**Prompt:** From the records that follow, copy every line in which "will" appears.

**Entries shown:**
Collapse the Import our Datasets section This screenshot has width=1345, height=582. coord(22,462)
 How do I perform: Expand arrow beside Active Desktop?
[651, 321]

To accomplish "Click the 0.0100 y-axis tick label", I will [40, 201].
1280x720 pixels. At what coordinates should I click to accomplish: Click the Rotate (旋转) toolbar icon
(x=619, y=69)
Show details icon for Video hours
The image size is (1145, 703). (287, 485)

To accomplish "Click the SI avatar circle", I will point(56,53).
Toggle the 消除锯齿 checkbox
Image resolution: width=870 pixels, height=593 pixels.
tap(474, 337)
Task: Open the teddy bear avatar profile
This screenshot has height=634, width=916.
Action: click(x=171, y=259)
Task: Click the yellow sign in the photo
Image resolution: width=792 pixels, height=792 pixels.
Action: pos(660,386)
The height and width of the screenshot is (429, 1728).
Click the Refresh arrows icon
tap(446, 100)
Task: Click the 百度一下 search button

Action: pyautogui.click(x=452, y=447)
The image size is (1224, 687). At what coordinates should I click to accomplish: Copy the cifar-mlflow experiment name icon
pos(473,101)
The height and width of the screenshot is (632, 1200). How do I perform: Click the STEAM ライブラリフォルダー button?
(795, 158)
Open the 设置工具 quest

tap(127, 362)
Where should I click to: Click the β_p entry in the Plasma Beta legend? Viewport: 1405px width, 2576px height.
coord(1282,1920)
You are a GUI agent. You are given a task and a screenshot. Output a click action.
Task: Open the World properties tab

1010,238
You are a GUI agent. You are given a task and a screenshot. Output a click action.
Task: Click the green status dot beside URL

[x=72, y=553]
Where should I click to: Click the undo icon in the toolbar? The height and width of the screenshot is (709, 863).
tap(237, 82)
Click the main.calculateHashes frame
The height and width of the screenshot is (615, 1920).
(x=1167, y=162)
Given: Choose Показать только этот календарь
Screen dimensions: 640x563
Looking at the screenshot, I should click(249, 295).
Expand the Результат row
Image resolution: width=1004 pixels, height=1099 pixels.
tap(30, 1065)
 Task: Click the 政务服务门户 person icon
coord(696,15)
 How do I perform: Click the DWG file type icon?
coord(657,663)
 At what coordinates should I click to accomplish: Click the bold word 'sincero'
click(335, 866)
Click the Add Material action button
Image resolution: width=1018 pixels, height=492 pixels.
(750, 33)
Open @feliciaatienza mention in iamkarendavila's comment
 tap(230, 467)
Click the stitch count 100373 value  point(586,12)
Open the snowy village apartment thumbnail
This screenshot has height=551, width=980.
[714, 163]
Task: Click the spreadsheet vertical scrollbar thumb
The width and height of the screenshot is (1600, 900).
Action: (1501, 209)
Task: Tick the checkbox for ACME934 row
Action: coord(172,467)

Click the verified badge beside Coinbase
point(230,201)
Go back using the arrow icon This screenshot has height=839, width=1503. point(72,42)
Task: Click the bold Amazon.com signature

**Solution below:**
To accomplish "Click the 0.0100 y-axis tick label", I will [40, 201].
To accomplish "Click the SI avatar circle", I will point(56,53).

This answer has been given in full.